Reviewed by K.C. Finn for Readers’ Favorite:  Murder Over Kodiak is an Alaskan adventure by author Robin L.  Barefield with plenty of thrills and suspense. The plot centers on Jane Marcus, a biologist researching deadly toxins on Kodiak Island, who tracks down her beloved assistant Craig, only to find he’s been blown to pieces in a plane bomb incident. Jane is determined to discover who planted the bomb, but when she starts digging into the lives of the other victims who perished on that flight, she realizes the methods of murder deduction aren’t that simple. Everyone related to the victims had a motive for blowing up the plane, and eventually Jane escapes to the remote wilderness of Kodiak to clear her head.
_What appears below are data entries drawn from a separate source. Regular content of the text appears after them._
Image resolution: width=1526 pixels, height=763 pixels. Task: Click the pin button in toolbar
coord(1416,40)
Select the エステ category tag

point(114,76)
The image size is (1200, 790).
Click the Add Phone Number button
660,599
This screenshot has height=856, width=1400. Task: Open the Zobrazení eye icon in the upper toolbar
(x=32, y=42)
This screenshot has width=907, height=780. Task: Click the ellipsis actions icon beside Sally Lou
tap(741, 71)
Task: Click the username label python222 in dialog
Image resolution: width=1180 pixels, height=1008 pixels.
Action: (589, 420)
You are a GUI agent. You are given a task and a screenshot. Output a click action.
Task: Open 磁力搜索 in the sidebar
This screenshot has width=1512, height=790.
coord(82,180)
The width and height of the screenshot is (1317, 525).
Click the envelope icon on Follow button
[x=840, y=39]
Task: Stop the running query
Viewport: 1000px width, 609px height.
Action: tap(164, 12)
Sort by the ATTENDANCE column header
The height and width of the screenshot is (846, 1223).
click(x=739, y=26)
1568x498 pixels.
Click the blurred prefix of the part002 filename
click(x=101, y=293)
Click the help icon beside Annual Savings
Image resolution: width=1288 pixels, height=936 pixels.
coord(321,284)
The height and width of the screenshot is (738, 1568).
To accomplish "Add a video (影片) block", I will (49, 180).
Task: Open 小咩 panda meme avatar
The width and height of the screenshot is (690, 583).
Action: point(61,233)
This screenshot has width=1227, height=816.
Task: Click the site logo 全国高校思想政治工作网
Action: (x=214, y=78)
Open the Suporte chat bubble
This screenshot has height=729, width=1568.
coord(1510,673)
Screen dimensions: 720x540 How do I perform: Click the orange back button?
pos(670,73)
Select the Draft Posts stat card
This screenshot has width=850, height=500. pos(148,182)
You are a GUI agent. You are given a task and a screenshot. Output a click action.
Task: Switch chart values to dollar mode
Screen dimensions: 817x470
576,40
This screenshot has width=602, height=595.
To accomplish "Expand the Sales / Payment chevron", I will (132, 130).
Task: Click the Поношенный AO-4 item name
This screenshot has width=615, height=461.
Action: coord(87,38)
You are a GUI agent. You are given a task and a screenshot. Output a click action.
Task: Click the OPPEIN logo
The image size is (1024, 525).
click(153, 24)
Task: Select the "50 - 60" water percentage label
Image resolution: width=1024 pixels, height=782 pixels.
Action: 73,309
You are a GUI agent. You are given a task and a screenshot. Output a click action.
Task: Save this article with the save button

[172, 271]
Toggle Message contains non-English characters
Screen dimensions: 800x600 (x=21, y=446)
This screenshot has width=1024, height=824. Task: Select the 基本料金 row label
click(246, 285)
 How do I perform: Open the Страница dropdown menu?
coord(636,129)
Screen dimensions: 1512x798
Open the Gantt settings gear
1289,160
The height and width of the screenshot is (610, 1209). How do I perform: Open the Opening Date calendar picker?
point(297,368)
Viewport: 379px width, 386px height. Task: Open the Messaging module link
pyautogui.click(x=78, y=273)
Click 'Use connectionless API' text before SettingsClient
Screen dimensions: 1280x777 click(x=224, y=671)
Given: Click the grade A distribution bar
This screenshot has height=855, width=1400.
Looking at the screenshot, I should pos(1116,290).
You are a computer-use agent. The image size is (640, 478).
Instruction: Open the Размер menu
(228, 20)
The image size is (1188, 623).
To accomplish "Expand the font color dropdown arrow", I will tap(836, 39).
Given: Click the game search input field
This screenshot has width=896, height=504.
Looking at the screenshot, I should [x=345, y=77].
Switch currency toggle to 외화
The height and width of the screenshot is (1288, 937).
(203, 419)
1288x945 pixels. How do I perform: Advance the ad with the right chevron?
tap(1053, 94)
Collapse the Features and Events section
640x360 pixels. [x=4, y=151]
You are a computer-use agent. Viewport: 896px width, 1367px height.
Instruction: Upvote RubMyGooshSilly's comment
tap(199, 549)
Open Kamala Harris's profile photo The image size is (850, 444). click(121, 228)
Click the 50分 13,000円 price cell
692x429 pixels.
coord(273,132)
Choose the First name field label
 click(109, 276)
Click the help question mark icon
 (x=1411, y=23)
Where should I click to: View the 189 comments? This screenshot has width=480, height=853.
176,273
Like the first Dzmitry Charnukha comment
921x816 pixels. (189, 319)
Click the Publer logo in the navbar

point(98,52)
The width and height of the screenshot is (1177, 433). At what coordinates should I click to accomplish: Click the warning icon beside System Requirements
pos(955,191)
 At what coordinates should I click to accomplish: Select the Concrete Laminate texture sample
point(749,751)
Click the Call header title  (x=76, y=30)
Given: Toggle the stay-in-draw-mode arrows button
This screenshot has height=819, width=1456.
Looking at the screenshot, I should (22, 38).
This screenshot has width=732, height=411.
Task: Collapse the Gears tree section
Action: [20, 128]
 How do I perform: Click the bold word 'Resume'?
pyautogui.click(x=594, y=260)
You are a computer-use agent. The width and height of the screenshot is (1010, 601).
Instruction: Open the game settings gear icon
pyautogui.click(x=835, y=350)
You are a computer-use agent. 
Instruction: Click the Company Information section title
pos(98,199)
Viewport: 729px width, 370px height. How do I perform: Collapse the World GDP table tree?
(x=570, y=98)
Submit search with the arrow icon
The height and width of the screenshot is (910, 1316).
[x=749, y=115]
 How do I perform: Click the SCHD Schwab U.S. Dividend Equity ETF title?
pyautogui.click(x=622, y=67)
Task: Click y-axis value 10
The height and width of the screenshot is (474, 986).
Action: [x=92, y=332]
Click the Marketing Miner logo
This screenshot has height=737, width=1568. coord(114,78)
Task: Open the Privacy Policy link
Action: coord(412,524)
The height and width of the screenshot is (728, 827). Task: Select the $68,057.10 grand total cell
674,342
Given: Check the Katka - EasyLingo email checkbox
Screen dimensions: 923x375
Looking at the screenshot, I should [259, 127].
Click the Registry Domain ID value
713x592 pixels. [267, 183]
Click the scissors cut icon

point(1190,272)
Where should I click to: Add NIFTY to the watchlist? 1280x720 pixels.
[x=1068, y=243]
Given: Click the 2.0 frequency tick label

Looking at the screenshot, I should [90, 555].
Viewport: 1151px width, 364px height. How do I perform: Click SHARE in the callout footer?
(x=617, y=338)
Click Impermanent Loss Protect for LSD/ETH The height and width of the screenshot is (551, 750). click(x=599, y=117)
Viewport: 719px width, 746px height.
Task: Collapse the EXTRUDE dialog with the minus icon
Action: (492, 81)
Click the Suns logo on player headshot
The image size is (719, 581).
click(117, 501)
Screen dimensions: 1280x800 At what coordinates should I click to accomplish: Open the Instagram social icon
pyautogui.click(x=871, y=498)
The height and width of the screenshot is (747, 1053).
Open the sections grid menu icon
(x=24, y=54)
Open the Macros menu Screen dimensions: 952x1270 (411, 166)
And it’s there that her most harrowing adventures begin.
 
I have read plenty of dialogue-driven mysteries with multiple suspects, but author Robin L. Barefield has done something totally new with the genre by throwing it straight into the wilds of Alaska. I found myself immersed in a vivid and fascinating world where the wild nature of the surroundings seemed to bleed into the nature of the people who may or may not be vicious killers, and Jane’s position as a researcher gives her a strong intellectual angle on events. There were plenty of red herrings thrown in to keep you guessing right up to the story’s conclusion, making for an involved and delightfully unpredictable read. Overall, I’d say Murder Over Kodiak is one of the best adventure and mystery novels of its kind, and I’d highly recommend it.